Executive production: Societas
A co-production with: deSingel International Artcampus; Wiener Festwochen; Festival Printemps des Comédiens à Montpellier; National Taichung Theatre in Taichung, Taiwan; Holland Festival Amsterdam; Schaubühne-Berlin; Festival d’Automne à Paris with MC93 Maison de la Culture de Seine-Saint-Denis à Bobigny; Le Manège - Scène nationale de Maubeuge; Teatro Arriaga Antzokia de Bilbao; São Luiz Teatro Municipal, Lisbon;
Peak Performances Montclair State University (NJ)

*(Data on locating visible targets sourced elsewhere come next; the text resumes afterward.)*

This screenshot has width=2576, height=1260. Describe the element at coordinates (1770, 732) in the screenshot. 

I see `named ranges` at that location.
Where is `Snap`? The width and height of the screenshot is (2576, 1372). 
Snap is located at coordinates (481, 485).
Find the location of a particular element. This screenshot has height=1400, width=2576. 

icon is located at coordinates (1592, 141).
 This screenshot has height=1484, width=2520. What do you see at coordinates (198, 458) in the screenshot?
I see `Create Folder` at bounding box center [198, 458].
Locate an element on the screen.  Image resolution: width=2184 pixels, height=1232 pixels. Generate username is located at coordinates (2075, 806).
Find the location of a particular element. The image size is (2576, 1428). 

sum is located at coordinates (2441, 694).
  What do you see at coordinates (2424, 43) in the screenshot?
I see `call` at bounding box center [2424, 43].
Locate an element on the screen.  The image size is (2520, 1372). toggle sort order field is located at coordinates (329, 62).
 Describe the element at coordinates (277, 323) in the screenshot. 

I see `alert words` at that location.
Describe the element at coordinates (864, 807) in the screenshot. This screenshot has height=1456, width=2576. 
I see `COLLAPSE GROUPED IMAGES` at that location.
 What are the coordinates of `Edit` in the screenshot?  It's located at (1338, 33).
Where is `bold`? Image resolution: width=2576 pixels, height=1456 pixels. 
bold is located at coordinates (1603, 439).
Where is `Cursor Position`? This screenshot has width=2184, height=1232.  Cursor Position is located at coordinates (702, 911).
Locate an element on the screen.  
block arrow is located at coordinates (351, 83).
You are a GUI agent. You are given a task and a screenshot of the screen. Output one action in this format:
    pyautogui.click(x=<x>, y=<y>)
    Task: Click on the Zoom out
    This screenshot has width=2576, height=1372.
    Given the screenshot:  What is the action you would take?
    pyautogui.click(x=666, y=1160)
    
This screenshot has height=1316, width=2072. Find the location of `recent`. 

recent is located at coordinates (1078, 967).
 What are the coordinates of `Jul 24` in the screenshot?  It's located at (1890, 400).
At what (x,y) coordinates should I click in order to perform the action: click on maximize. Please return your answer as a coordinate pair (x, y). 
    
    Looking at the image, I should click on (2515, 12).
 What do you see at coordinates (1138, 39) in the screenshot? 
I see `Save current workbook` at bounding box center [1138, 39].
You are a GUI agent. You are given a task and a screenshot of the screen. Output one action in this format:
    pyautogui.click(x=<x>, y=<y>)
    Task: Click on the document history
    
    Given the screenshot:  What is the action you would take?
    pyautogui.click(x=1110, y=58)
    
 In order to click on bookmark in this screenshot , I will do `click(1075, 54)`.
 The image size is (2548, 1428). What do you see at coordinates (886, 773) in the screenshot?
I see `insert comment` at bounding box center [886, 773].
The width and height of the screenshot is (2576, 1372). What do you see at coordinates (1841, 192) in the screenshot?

With the participation of: Théâtre de Vidy-Lausanne
and Athens and Epidauros Festival

The activity of Societas is supported by: Ministero Beni e Attività Culturali,
Regione Emilia Romagna, Comune di Cesena

When the young French aristocrat Alexis de Tocqueville returned from his long voyage to the United States of America in 1832, his study of this nation took the form of a two-volume essay on the country’s newly born political system. In this work, that would become one of the fundamental texts underpinning the contemporary Western world’s political vision, Tocqueville described a new model of representative democracy. Its origins lay in the customs, traditions, ideas and collective thought of these European colonies that had now been liberated and were headed towards a future of refoundation and freedom. American democracy – the first in modern times to be built on a vast scale and with radical intentions – had been established thanks to the phenomenon that Tocqueville defined as its Puritan Foundation – the contribution, that is, coming from Puritan communities in laying the groundwork for a true, evangelical equality between human beings. The topic that truly interested Tocqueville, however, was not America but democracy itself, which he minutely probes with anatomic precision, fascinated by the rebirth in this virgin new world of a political model that had been worn out by the passing centuries in Europe. De Tocqueville observed the potential of a young democracy, even while pointing out its dangers and limits, such as the tyranny of the majority, a weakening of intellectual freedom when faced with populist rhetoric, and the ambiguous relation between collective interests and individual ambitions. At the same time, in the New World, Power once again called into question its own representation. In classical Greece, Tragedy represented the necessary alter ego and the shadow of Athenian Democracy: with Democracy in America Romeo Castellucci follows De Tocqueville’s example and places himself in the time that precedes Politics. Once the Greek root has been severed, we arrive at the time that comes before the Birth of Theatre, in the instant of indeterminacy in which naked feet still tread on the smouldering ashes of the Feast that has by now been abandoned by the Gods, without yet knowing the beginning of Tragedy, created by Man. A work that traces the origin of a forgotten celebration, a rite that still has no name, in which Theatre renovates its primary function: to be the necessary and obscure mirror image of the arena for political struggle, and reflect the forms of society of the human race.